#### Exercise description:
Copy, word for word, the lines of the entries below between the one with "Task: Open the messages envelope icon" and the one with "The height and", inclusive, and leave out everything else.

#### Provided entries:
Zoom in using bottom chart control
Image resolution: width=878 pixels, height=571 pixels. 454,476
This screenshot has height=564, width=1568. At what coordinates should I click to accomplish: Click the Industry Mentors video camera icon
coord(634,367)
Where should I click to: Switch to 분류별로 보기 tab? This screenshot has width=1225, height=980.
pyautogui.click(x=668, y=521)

...

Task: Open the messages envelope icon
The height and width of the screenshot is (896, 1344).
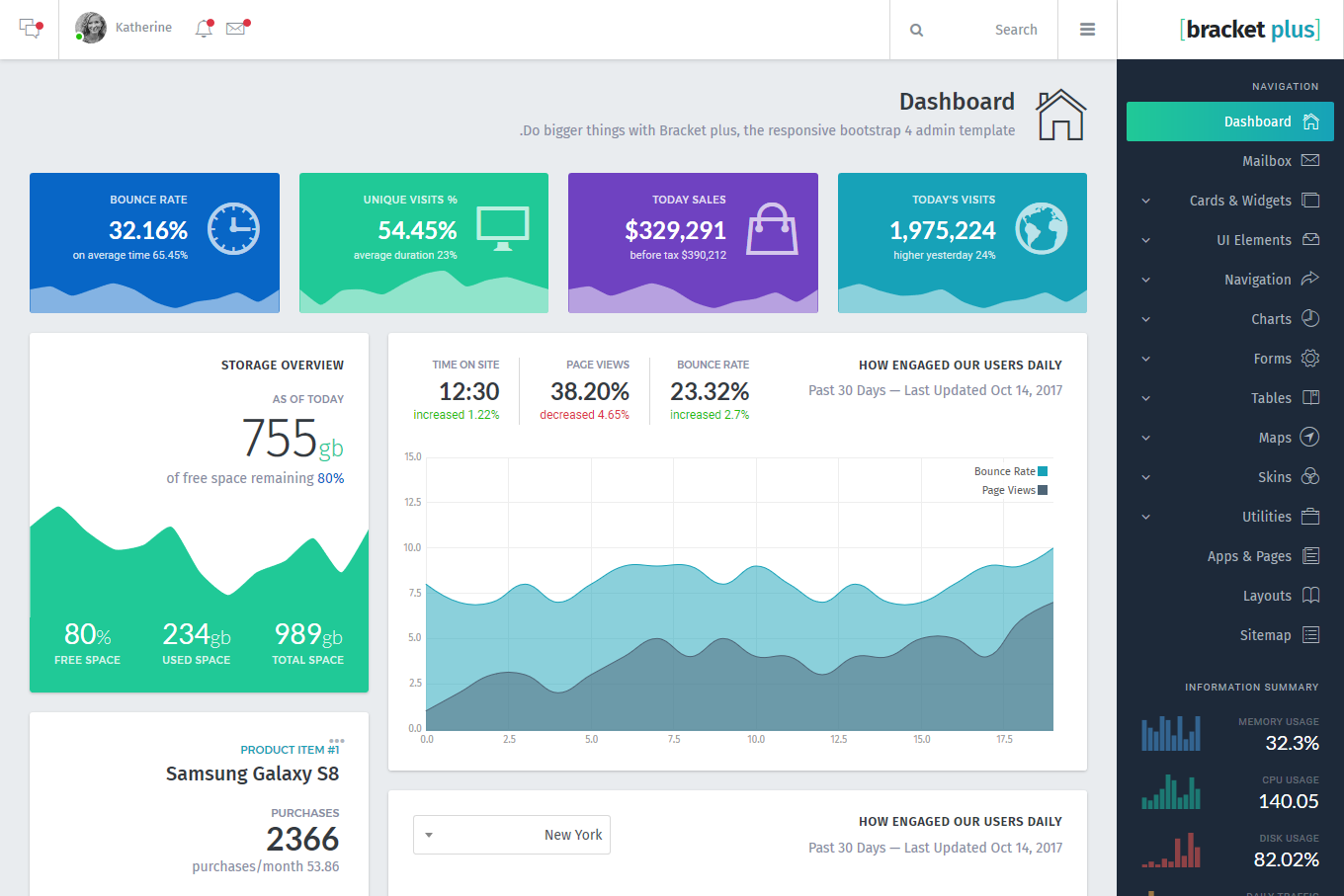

--

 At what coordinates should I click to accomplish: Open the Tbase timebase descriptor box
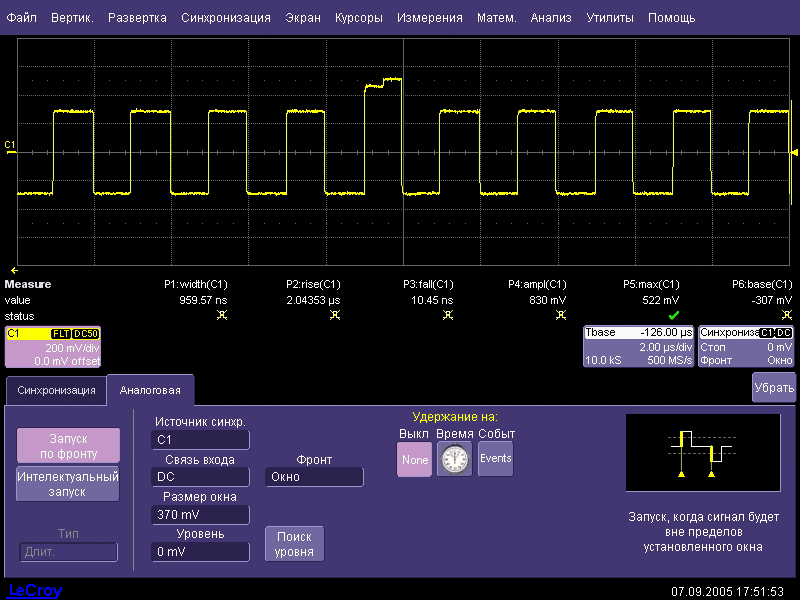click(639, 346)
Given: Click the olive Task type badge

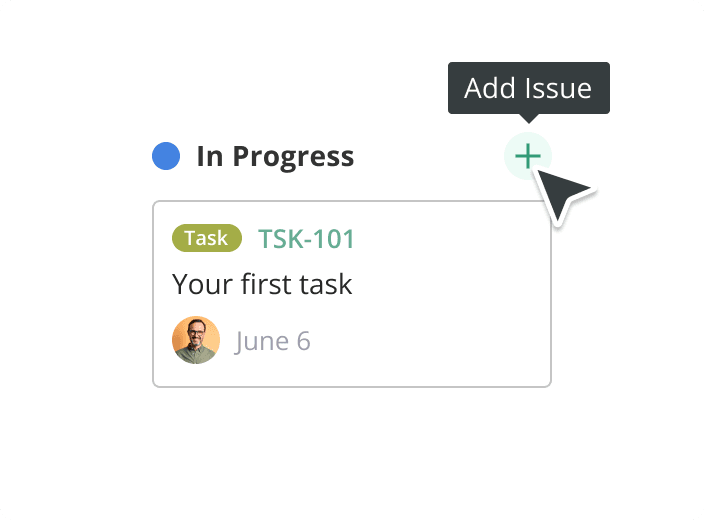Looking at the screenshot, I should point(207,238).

#### Task solution:
Task: Open the messages envelope icon
The height and width of the screenshot is (896, 1344).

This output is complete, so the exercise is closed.